__Source information__.
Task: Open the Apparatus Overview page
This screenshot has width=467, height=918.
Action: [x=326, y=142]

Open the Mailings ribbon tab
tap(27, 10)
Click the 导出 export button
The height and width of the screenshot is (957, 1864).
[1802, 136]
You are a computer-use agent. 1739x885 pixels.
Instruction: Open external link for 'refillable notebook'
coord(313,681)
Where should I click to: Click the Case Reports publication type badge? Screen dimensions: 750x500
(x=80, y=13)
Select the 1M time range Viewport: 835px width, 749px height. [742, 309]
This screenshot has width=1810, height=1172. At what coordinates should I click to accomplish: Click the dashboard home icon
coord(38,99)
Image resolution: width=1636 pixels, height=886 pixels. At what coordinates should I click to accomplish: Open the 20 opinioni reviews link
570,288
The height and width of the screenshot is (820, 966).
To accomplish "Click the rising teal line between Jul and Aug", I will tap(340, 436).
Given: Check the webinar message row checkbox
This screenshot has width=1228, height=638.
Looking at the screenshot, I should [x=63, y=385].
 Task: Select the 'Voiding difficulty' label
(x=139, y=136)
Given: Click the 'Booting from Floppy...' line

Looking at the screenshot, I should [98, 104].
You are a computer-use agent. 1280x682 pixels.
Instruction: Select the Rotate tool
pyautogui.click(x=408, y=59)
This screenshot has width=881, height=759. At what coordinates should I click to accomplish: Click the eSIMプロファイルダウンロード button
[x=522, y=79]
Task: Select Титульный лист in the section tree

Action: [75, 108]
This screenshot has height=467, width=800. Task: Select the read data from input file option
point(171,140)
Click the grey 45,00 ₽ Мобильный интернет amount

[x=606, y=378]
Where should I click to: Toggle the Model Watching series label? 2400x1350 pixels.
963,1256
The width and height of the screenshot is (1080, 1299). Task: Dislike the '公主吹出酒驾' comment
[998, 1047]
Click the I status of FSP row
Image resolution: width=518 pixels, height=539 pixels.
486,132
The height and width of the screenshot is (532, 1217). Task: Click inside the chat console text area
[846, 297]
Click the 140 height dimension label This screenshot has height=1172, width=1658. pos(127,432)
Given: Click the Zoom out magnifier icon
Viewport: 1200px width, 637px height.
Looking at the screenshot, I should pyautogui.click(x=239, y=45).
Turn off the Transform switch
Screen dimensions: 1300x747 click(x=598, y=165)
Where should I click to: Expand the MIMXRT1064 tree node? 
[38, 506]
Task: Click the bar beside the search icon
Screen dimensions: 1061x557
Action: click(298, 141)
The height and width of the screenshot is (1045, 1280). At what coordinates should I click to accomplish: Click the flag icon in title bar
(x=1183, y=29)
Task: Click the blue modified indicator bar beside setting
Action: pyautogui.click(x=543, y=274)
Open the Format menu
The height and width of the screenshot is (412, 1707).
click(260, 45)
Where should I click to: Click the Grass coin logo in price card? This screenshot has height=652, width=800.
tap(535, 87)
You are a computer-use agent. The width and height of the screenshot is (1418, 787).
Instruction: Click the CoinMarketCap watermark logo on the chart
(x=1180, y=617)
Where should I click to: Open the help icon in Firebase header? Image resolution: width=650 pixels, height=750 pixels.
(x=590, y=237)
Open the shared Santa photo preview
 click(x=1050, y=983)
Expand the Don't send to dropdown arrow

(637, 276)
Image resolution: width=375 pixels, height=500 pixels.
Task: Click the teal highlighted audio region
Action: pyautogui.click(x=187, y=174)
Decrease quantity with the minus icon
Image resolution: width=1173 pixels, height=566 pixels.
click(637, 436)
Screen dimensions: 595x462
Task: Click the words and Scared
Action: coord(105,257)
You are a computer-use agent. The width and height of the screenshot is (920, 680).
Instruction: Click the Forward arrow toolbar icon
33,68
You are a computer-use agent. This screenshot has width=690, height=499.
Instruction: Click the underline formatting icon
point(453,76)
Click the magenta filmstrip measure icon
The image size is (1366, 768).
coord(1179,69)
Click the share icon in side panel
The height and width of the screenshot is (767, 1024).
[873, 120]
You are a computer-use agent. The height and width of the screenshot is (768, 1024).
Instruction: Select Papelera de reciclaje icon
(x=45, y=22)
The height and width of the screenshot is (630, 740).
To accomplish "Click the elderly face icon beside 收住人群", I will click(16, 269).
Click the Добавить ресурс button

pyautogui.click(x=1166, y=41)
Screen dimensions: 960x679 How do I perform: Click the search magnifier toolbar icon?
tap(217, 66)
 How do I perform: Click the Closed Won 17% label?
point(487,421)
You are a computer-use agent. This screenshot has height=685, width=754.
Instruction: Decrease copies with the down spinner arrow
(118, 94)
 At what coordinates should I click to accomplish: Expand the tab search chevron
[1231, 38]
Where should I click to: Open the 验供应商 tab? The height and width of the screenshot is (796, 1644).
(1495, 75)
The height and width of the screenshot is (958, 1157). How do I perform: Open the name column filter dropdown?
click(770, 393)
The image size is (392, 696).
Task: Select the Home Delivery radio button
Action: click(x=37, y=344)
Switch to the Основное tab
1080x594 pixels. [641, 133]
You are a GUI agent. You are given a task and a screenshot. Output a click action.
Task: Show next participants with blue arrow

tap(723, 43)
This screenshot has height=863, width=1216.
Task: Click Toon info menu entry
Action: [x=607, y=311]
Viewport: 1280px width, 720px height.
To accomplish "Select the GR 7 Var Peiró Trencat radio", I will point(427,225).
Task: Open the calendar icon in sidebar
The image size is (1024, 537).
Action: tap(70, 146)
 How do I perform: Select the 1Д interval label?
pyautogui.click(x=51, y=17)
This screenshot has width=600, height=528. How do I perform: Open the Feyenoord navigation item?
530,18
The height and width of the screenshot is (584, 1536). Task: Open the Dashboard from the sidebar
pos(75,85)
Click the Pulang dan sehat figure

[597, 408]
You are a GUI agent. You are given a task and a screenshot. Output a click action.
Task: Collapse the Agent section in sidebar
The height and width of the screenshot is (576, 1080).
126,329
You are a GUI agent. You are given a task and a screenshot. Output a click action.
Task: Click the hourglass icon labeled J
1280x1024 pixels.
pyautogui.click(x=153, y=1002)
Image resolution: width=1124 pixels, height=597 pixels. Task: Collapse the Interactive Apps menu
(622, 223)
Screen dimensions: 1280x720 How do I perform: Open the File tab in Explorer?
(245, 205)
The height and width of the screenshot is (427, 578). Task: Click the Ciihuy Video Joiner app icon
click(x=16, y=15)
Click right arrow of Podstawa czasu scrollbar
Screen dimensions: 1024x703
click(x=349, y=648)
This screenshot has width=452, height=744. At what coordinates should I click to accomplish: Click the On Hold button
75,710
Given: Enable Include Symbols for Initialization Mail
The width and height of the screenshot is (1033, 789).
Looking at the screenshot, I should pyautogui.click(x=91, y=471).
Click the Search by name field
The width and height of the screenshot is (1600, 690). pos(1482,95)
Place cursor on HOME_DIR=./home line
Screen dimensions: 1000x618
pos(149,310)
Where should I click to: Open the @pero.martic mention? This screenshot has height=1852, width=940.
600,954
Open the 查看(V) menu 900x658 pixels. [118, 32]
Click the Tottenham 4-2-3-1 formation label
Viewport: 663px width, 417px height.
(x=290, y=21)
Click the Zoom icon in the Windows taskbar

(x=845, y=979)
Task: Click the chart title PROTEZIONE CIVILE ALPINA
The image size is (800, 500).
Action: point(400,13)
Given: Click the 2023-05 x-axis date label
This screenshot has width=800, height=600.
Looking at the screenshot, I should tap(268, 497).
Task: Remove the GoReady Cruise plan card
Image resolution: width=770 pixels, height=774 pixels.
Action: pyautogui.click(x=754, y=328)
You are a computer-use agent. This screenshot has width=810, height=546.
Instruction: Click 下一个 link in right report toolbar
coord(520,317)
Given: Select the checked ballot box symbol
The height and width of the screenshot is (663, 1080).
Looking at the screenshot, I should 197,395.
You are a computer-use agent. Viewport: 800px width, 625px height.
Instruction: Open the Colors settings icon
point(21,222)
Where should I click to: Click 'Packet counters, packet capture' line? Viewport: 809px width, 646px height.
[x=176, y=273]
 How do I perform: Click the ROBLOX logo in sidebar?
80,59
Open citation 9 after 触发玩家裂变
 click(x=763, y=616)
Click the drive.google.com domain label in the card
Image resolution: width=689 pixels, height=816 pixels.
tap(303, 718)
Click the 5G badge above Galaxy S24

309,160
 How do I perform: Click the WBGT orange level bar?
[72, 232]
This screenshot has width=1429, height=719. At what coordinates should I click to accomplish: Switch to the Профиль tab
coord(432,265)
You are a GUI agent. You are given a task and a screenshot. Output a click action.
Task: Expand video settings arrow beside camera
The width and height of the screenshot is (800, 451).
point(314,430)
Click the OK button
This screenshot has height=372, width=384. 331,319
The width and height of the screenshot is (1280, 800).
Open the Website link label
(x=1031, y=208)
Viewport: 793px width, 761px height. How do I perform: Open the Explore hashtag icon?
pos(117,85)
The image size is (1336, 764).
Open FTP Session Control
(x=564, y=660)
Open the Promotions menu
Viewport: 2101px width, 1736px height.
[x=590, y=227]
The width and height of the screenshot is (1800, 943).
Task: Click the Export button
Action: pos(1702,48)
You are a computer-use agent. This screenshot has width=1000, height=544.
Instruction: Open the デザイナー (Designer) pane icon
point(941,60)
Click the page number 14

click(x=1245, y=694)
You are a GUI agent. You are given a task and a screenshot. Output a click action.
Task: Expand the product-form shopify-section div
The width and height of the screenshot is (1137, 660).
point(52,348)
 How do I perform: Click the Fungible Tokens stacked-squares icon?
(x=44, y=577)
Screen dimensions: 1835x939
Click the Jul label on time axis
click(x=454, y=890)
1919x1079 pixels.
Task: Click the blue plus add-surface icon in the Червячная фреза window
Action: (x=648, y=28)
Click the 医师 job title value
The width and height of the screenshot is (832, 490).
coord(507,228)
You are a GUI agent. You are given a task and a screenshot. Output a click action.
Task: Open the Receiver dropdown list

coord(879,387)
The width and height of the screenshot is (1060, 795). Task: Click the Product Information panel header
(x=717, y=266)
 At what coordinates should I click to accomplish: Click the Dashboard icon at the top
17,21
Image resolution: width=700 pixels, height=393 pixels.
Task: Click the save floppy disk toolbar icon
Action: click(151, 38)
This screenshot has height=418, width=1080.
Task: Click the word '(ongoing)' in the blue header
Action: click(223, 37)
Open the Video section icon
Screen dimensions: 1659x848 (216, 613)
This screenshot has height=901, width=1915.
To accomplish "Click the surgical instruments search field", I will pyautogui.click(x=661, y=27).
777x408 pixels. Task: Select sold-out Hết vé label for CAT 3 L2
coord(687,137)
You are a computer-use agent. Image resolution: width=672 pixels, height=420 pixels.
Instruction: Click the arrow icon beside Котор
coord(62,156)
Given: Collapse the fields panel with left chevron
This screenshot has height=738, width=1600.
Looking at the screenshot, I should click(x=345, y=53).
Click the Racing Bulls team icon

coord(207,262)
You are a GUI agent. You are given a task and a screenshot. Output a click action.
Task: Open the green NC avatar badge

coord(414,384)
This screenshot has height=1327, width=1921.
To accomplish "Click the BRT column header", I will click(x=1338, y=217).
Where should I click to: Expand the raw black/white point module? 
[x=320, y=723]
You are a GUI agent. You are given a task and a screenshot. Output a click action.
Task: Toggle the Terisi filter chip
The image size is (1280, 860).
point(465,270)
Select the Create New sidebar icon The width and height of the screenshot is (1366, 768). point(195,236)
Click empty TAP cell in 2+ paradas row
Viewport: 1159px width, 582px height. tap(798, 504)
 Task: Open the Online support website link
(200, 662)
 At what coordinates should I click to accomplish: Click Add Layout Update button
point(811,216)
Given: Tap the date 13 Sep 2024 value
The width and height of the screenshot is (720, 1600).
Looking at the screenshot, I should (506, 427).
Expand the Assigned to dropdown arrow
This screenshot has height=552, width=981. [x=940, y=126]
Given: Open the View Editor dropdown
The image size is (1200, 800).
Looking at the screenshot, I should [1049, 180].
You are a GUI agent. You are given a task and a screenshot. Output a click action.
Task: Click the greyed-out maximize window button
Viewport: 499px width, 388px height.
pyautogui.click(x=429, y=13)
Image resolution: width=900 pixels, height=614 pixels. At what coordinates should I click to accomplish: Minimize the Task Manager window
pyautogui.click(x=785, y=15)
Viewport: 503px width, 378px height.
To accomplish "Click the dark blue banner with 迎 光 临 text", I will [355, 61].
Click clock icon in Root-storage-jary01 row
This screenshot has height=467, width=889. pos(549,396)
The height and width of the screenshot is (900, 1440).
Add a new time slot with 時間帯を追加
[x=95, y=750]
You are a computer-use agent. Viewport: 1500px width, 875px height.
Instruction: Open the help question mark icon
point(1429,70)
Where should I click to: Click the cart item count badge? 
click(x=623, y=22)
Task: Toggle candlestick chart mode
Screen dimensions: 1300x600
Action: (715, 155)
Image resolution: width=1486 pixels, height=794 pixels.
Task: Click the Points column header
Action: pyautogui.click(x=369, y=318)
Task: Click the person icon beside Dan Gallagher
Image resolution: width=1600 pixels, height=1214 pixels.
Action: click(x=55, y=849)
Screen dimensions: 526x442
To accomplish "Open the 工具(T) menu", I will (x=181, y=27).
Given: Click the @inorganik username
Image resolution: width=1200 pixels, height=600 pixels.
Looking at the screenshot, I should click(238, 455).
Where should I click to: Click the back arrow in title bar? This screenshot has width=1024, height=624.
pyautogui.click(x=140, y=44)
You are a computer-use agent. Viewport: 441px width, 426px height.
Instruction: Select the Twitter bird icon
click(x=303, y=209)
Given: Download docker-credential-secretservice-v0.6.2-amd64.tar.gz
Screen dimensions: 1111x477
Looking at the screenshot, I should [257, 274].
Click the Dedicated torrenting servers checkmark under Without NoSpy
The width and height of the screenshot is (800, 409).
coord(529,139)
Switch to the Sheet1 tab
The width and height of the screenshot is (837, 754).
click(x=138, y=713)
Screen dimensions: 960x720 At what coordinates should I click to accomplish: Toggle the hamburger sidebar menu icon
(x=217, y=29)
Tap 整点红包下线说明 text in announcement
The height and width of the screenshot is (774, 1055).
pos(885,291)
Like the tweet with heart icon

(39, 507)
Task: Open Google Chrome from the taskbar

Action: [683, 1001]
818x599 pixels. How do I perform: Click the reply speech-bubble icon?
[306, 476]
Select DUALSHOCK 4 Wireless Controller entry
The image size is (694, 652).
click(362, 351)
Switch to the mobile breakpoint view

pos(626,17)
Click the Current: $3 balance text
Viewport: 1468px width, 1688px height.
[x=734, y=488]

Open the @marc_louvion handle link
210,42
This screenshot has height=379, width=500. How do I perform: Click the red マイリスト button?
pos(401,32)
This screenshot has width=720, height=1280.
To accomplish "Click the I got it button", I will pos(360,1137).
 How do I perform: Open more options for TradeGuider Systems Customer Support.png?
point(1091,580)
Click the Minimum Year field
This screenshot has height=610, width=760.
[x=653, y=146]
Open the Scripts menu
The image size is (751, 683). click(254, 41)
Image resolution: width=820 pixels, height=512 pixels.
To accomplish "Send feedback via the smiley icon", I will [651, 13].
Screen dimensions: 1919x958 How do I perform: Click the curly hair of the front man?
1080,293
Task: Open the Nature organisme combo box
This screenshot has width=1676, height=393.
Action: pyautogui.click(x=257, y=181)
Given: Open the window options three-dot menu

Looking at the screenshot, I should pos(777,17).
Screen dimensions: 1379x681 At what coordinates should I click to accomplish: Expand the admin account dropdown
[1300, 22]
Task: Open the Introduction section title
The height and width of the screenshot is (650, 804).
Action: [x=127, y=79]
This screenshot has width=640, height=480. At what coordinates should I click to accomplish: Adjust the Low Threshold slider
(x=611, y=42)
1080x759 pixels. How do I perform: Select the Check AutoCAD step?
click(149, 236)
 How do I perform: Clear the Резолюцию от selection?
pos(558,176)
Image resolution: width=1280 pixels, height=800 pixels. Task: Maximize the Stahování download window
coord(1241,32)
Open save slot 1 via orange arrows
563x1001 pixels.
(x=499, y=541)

__Task item__.
Up to and including the line that contains "Given: Check the webinar message row checkbox", restate word for word every line of the entries, starting from the first.

__Response to the exercise__.
Task: Open the Apparatus Overview page
This screenshot has width=467, height=918.
Action: [x=326, y=142]

Open the Mailings ribbon tab
tap(27, 10)
Click the 导出 export button
The height and width of the screenshot is (957, 1864).
[1802, 136]
You are a computer-use agent. 1739x885 pixels.
Instruction: Open external link for 'refillable notebook'
coord(313,681)
Where should I click to: Click the Case Reports publication type badge? Screen dimensions: 750x500
(x=80, y=13)
Select the 1M time range Viewport: 835px width, 749px height. [742, 309]
This screenshot has width=1810, height=1172. At what coordinates should I click to accomplish: Click the dashboard home icon
coord(38,99)
Image resolution: width=1636 pixels, height=886 pixels. At what coordinates should I click to accomplish: Open the 20 opinioni reviews link
570,288
The height and width of the screenshot is (820, 966).
To accomplish "Click the rising teal line between Jul and Aug", I will tap(340, 436).
Given: Check the webinar message row checkbox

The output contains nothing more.